Stage 2:  Data preprocessing stage to produce structured data in csv format also stored in Cloud Object Storage. As columns in the csv file we suggest date, geographic location, url, and sentiment analysis.

In [None]:
import lithops

In [None]:
from transformers import pipeline
from custom_snscrape.twitter import Tweet

def map_preprocess(obj) -> dict:

    data_body_str = obj.data_stream.read().decode('utf-8')    
    tweet = Tweet.from_json(data_body_str)


    # if tweet.lang is not a supported language, translate it:
    # https://huggingface.co/transformers/main_classes/pipelines.html#transformers.TranslationPipeline

    #nlp = pipeline("ner")
    # https://huggingface.co/transformers/task_summary.html#named-entity-recognition


    # this model is the best one, I tested the others available and they're quite bad...
    classifier = pipeline('sentiment-analysis', model="nlptown/bert-base-multilingual-uncased-sentiment") # return_all_scores=True? to make better charts perhaps?
    sentiment = classifier(tweet.content)

    # if it has any attached image:
    # https://huggingface.co/transformers/main_classes/pipelines.html#transformers.ImageClassificationPipeline
    # or text-generation??

    # tweet.media.previewUrl if tweet.media and tweet.media.type == 'photo' else None

    
    # TODO: Think if we should return a list of results (storing scrapped list of tweets inside a single bucket entry) so that a single func 
    # inferences on multiple tweets

    # TODO: Perhaps cast it all to string so we don't have to import the library inside reduce_to_csv
    return { 'id': tweet.id,
             'user': tweet.user,
             'content': tweet.content,
             'lang': tweet.lang,
             'coordinates': tweet.coordinates,
             'retweetCount': tweet.retweetCount,
             'likeCount': tweet.likeCount,
             'quoteCount': tweet.quoteCount,
             'replyCount': tweet.replyCount,
             'mentionedUsers': tweet.mentionedUsers,
             'outlinks': tweet.outlinks,
             'sentiment': sentiment[0]['label'] }


In [None]:
import csv
from io import StringIO


def reduce_to_csv(results, storage):
    
    # BUG: Because we are passing dataclasses from a pickled module inside map() function as its results, we must
    # import something from the library that contains the dataclasses or lithops won't find it.
    # If you don't believe me, remove this line :)
    from custom_snscrape.twitter import Tweet
    #############################################################################################################

    column_names = results[0].keys()
    csv_buffer = StringIO()

    with StringIO() as csv_buffer:
        dict_writer = csv.DictWriter(csv_buffer, column_names)
        dict_writer.writeheader()
        dict_writer.writerows(results)

        storage.put_object(bucket=storage.bucket,
                        key='test.csv',
                        body=csv_buffer.getvalue())

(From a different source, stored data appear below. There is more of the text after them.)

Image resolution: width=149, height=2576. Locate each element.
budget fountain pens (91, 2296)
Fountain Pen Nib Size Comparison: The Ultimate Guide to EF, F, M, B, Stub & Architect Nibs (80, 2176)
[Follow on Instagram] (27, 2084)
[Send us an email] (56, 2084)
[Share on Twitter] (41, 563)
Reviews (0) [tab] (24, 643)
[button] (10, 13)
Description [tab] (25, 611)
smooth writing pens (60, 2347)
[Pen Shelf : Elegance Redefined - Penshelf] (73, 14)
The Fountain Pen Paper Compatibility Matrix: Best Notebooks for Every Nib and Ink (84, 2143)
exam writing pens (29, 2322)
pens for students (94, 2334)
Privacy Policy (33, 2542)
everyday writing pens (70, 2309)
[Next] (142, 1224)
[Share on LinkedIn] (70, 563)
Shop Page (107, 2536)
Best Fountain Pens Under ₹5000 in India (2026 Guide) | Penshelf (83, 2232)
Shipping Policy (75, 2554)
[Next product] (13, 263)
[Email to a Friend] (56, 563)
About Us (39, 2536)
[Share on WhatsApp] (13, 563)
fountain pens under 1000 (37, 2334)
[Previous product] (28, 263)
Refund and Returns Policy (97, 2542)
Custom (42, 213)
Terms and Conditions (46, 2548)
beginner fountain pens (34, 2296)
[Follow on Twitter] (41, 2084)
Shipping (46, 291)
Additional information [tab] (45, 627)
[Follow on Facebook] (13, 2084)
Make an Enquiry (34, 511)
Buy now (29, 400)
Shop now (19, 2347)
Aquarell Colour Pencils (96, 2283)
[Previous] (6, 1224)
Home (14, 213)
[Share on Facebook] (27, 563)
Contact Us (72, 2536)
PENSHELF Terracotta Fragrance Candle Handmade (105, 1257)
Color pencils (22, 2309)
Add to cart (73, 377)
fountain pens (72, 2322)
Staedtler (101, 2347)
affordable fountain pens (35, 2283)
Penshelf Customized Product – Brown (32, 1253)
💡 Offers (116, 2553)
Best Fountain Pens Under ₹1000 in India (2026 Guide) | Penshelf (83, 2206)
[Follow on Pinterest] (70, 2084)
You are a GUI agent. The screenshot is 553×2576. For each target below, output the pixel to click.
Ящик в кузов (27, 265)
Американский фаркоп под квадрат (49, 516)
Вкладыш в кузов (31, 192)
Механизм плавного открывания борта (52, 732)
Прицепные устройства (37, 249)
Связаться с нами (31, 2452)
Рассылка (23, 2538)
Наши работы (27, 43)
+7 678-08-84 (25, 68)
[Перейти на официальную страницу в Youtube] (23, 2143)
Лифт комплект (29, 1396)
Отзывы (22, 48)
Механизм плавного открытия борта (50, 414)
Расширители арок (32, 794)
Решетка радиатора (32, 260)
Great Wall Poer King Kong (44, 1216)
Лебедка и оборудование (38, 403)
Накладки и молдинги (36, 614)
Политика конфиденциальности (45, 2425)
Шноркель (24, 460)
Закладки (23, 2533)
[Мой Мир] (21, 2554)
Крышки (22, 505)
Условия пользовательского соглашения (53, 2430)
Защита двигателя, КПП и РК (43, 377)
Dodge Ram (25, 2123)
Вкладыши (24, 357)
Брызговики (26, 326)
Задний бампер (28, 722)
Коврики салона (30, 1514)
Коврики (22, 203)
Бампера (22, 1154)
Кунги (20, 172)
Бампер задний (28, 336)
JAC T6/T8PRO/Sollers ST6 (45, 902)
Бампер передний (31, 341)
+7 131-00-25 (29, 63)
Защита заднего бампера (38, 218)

    return "reduced result to cos://{}/test.csv output and stored it".format(storage.bucket)

In [None]:
hashtags = []

# Retrieve hashtags from Stage 1 notebook
%store -r hashtags

if len(hashtags) == 0:
    print('You have not defined any hashtags yet (use Stage 1 notebook or the \'hashtags\' variable directly)')

# Prepend bucket name and append / to the hashtags
bucket_name = lithops.Storage().bucket
data_location = [bucket_name+'/'+htag+'/' for htag in hashtags]

In [None]:
with lithops.FunctionExecutor(runtime='gilarasa/lithops-cloudbutton-challenge-py3.9:0.5', runtime_memory=2048) as fexec:
  # , log_level='debug'

  #  TODO: should aggregate in chunks the tweets so that a single function can preprocess multiple tweets

  fexec.map_reduce(map_preprocess, data_location, reduce_to_csv) # obj_chunk_number is used to divide the input string in chunks, so not to be used unless we store more than one tweet in each object (a list of tweets)
  print(fexec.get_result())